Sure enough, the new season has been trumpeted as the boldest in years. Faced with growing competition from cable, independent stations and the Fox network, programmers for the Big Three say they want to take more chances, to strike out in new directions. "Tried and true equals dead and buried," NBC Entertainment chief Brandon Tartikoff told a gathering of advertisers last spring. A heady sentiment. But watching the two dozen prime-time shows being unveiled by the networks this fall is a deflating experience. The creative revolution is still a long way off.

Not that there aren't a few quirky ideas, offbeat shows and modest gambles. The most unusual new entry by far comes from Steven Bochco, the impudent impresario who created Hill Street Blues, L.A. Law and Doogie Howser, M.D. This time, Bochco has combined song-and-dance numbers with a gritty police drama to create Cop Rock, TV's first musical cop show. The beat goes on in NBC's Hull High, a comedy-drama set in a suburban high school and spiced with MTV-style music interludes, and in the same network's Fresh Prince of Bel Air, which brings rap star Will Smith to prime time as a ghetto teenager who moves in with his ritzy Los Angeles relatives.

Another bold (or maybe suicidal) offering is NBC's Lifestories, a downbeat, documentary-style series about people going through medical crises. The show wedges bits of medical advice in between the personal stories and pulls few punches. In the opening program, a man survives a battle with colon cancer -- or so we think, until the offscreen narrator informs us at the end that his cancer reappeared one year later and he died. For this, viewers are supposed to switch away from America's Funniest Home Videos?

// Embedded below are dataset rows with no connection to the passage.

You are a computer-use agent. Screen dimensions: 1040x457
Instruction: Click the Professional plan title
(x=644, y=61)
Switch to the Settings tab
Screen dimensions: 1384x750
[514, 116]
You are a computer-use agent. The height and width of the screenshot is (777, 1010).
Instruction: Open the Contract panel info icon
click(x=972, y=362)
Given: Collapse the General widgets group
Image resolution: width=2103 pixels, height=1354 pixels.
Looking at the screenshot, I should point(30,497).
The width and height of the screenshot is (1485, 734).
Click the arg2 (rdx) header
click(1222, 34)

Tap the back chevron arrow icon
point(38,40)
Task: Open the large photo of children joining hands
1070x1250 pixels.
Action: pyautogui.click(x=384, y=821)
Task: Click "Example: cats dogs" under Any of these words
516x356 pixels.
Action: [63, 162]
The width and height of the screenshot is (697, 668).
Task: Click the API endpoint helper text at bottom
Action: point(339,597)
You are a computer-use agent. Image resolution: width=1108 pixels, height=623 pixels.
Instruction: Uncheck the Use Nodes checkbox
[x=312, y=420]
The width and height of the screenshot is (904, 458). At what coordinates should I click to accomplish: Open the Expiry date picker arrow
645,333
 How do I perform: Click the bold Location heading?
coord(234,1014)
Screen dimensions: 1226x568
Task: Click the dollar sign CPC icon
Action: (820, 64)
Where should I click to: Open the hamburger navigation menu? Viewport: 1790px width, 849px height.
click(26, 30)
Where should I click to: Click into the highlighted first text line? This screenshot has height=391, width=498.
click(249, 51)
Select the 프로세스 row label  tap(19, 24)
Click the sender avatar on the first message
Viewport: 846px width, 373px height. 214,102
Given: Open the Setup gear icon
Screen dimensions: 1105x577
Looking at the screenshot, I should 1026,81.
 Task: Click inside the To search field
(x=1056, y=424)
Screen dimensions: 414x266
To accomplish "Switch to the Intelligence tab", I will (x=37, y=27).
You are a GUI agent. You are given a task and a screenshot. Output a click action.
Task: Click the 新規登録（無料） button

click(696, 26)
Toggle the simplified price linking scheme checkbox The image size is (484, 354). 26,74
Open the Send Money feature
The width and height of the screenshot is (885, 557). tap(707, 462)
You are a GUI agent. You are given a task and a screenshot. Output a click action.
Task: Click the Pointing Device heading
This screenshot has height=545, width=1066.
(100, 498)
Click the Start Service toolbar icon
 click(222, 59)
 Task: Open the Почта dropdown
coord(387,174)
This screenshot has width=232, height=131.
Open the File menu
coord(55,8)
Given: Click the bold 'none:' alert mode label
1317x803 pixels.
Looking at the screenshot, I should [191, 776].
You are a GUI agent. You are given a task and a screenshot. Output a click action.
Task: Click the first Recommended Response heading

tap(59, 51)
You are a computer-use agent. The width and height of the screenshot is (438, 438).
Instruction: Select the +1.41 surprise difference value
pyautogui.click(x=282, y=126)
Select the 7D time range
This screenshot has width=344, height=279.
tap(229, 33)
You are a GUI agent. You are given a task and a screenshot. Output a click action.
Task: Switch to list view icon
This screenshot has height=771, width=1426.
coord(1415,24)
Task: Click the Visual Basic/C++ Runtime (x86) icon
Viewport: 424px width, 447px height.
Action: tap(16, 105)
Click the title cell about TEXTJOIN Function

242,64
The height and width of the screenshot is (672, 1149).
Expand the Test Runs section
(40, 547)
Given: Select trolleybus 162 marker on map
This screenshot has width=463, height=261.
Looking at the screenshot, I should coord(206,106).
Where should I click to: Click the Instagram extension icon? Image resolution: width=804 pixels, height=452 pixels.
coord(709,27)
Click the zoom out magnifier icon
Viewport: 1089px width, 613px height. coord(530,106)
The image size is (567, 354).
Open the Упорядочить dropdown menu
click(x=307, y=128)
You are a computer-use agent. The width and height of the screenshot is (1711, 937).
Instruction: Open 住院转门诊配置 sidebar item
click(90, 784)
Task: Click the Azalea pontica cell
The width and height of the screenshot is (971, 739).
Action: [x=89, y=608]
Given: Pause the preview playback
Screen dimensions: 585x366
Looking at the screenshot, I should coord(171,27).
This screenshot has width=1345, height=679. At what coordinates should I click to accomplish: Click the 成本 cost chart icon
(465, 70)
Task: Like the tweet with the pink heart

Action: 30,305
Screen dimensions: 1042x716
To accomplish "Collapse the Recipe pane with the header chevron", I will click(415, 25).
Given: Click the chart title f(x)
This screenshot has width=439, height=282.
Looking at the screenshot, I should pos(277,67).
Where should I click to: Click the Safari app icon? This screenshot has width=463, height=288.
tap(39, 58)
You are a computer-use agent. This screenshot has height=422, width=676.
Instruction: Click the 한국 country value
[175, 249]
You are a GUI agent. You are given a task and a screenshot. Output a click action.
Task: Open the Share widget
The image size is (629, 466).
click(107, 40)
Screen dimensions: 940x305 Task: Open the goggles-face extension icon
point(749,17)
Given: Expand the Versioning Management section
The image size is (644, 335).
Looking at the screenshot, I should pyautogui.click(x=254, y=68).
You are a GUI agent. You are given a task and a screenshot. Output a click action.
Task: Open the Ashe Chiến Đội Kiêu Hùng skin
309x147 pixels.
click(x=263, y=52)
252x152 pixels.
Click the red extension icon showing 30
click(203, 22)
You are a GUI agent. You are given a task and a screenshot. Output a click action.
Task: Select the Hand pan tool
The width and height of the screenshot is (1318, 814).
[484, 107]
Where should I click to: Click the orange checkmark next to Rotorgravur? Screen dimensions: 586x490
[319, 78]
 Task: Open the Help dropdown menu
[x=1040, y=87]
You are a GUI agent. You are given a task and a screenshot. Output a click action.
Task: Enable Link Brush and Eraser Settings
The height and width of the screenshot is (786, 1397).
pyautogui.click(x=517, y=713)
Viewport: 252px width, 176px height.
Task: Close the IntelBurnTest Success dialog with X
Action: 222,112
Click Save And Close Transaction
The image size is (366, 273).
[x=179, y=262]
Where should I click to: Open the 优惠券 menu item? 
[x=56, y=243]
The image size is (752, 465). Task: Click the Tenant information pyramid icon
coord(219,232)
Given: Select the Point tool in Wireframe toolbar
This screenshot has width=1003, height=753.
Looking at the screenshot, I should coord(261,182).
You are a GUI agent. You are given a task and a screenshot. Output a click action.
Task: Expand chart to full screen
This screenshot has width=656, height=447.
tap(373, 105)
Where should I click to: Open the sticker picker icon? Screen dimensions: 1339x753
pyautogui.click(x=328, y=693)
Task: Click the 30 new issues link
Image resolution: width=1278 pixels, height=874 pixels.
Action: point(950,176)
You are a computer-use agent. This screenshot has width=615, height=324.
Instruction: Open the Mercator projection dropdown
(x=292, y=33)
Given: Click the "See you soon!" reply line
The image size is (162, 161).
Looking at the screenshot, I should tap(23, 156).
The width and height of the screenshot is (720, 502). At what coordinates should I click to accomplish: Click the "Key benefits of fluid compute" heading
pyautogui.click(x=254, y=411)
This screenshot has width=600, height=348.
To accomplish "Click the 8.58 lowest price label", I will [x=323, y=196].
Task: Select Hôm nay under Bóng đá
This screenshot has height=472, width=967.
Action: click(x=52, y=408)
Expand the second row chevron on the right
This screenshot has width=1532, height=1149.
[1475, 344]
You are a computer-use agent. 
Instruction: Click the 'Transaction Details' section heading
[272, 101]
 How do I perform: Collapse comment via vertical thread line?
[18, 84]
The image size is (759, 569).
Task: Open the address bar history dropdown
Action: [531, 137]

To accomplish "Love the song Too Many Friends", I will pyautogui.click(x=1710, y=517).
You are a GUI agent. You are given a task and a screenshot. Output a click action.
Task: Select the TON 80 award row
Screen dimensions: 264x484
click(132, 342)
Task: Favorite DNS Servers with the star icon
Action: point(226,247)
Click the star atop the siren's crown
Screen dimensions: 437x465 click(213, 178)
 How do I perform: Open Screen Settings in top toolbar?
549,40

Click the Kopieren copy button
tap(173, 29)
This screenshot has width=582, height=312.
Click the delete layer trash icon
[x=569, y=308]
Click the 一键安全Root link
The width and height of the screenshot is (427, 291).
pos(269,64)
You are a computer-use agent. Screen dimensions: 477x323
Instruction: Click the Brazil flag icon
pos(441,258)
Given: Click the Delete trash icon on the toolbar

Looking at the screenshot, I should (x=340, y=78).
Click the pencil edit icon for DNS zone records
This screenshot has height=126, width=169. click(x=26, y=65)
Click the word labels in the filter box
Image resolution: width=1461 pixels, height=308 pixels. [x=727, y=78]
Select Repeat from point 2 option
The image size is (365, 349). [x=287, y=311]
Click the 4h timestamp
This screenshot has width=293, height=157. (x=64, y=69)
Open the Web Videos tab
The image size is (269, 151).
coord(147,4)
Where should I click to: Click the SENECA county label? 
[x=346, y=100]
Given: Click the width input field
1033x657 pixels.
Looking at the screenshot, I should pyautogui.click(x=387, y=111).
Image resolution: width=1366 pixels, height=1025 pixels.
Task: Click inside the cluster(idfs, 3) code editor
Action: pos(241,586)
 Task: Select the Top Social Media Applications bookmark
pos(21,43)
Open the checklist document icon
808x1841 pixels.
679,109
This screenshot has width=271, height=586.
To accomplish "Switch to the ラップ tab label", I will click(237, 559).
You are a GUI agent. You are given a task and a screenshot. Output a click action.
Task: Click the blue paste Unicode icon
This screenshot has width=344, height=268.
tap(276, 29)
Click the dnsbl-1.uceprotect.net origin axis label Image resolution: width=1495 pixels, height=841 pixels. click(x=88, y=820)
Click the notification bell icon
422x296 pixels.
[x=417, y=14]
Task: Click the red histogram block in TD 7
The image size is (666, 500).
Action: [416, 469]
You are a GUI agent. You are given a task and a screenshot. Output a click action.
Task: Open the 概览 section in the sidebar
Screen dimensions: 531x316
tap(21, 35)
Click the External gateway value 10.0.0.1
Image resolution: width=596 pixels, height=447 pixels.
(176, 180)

The networks are pushing the boundaries of language and subject matter more aggressively too. Uncle Buck, a CBS sitcom based on the John Candy movie, has already drawn fire for filling the mouths of its onscreen tykes with raunchy put-downs like "you suck" and "freckle butt." In the first episode of Cop Rock, the topic of urination is discussed no fewer than three times. ("I gotta pee," pleads a reluctant witness during a rough police interrogation.) CBS's The Trials of Rosie O'Neill, starring Sharon Gless as an attorney with midlife problems, features the season's most attention-grabbing opening line. In a conversation with her analyst, Rosie announces, "I'm thinking about maybe having my tits done."